Once the initial discomfort of a heart attack has settled (usually within 24 to 48 hours) there are often no complications afterwards. However, in the first few days after surviving a heart attack, your heart may beat in irregular, unusually fast or slow rhythms - these are known as arrhythmias.

After having a heart attack, your heart may not be able to pump blood around your body as efficiently as before. This is called heart failure. The larger the area of your heart muscle affected by a heart attack, the more likely you are to have heart failure.

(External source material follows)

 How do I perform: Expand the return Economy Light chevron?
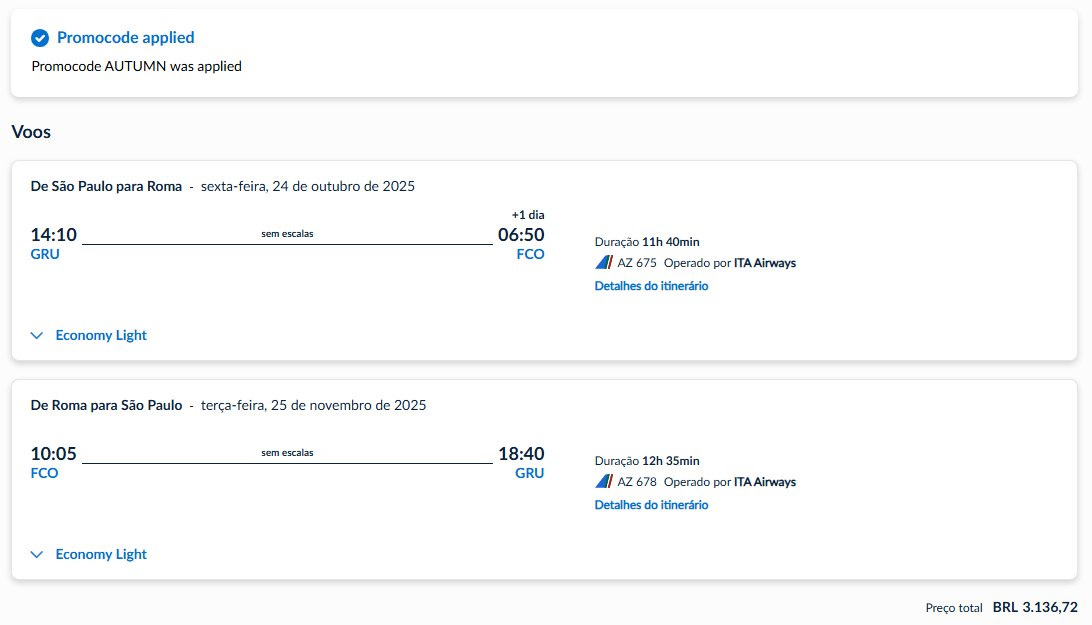coord(37,554)
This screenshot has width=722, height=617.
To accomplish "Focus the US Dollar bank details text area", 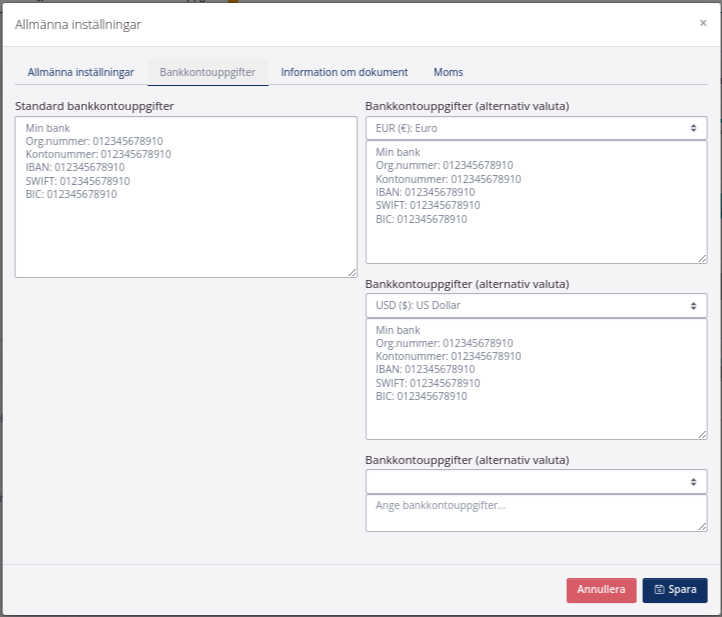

Other, rarer complications include blood clots in the lungs, stroke, inflammation of the membrane covering the heart (pericarditis), or a bulging weakness in the heart muscle (aneurysm).

Causes of a heart attack
The underlying cause of most heart attacks is atherosclerosis - this is where the coronary arteries become narrowed over many years by fatty deposits (plaques). These plaques are thought to split open (rupture), releasing substances that cause the blood flowing in the coronary artery to clot. The plaque and blood clot (thrombus) can together completely block the coronary artery, stopping blood flow to your heart and causing a heart attack.

Diagnosis of a heart attack
When you get to hospital, a doctor and nurse will assess your symptoms and medical history. You will have:
 

  • a physical examination - this involves measuring your blood pressure and monitoring your heart rate

  • an ECG (electrocardiogram) - this checks the electrical activity of your heart and helps to diagnose any partial or complete blockages of the coronary arteries

  • blood tests to check for any damage to your heart muscle

Treatment of a heart attack

Emergency medical treatment is vital - getting to a hospital quickly and receiving specialist care greatly improves your chances of survival. If you can swallow, chew a single aspirin tablet, unless you know that you're allergic to it. Aspirin thins the blood and can help to prevent the clot that is blocking the coronary artery from spreading.

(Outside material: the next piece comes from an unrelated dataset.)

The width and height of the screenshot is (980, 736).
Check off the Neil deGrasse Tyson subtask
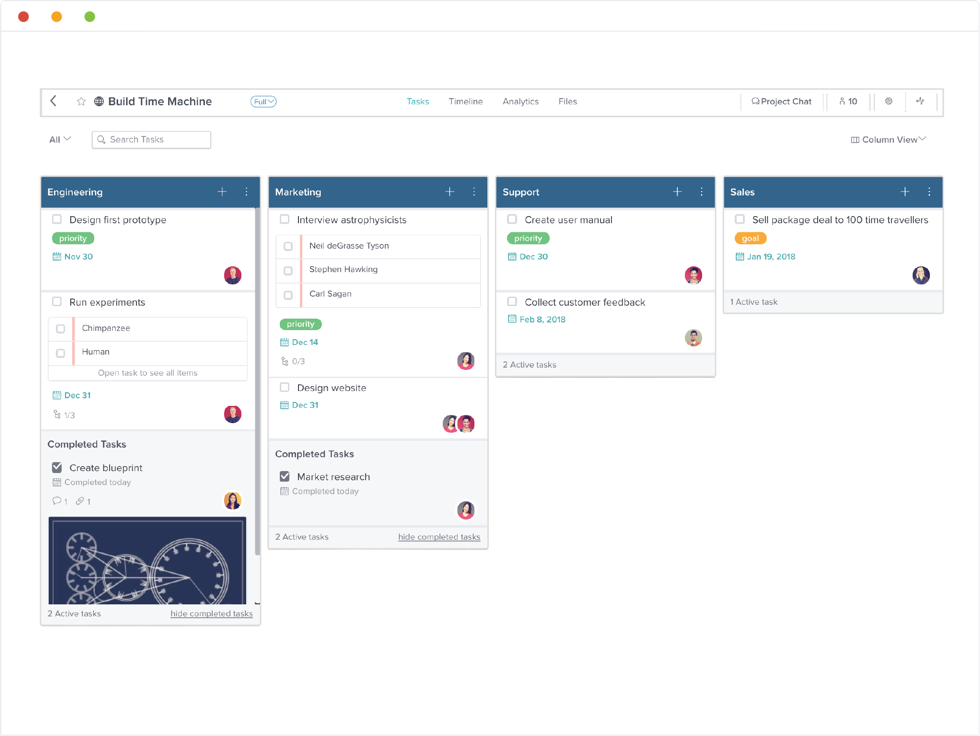tap(287, 245)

In response to an emergency call for a suspected heart attack, the ambulance service will send a paramedic as quickly as possible. His/her job is to stabilise you and provide transport to a hospital quickly and safely for further treatment. A paramedic may have to provide oxygen and pain-relieving medicine. Some paramedics, especially in rural areas, are also trained to give patients clot-dissolving drugs (also known as "clot-busters" or thrombolytics) before reaching the hospital.

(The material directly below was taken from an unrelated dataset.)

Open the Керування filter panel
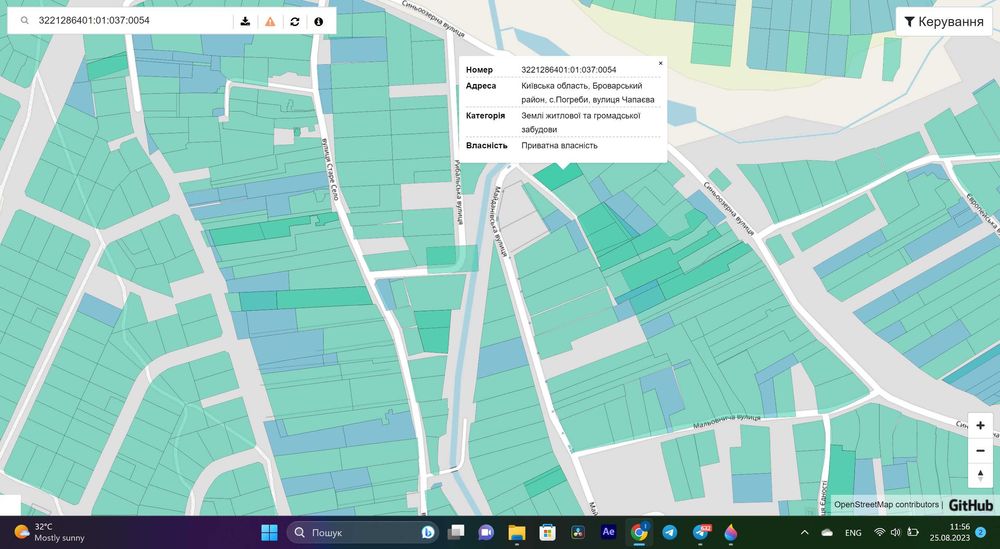The height and width of the screenshot is (549, 1000). coord(943,22)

During a heart attack, there may be disturbances in your heart rhythm. The most serious form of this is called ventricular fibrillation. This is when the electrical activity of the heart becomes so erratic that it stops pumping and quivers or 'fibrillates' instead (known as cardiac arrest). If this happens, the paramedic may need to use a defibrillator, which gives a large electric shock through the wall of your chest and can restore a regular heartbeat (resuscitation).

Hospital treatment
At hospital, you will usually be given an injection of a thrombolytic to dissolve the clot in your coronary artery. This increases your risk of bleeding so it won't be given if it could cause problems, for example if you have recently had surgery. Your chances of making a full recovery from your heart attack are much better if the clot is dissolved.

In some hospitals you may be taken on admission for immediate angioplasty (see Surgery), as this treatment is increasingly used.

Other medicines, such as beta-blockers (eg atenolol) or GTN, may be given to increase the blood supply to your heart by widening your blood vessels.
Surgery

If your arteries are narrowed, you can sometimes be treated with angioplasty or a coronary artery bypass graft (CABG).

Angioplasty involves widening your artery by inflating a balloon in the narrowed coronary artery. A wire mesh tube called a stent is sometimes inserted to hold it open.

CABG surgery involves redirecting your blood around the affected artery. This is done either using a replacement section of a blood vessel (a graft), which is usually taken from a leg vein or by diverting another artery in the chest wall (the internal mammary artery).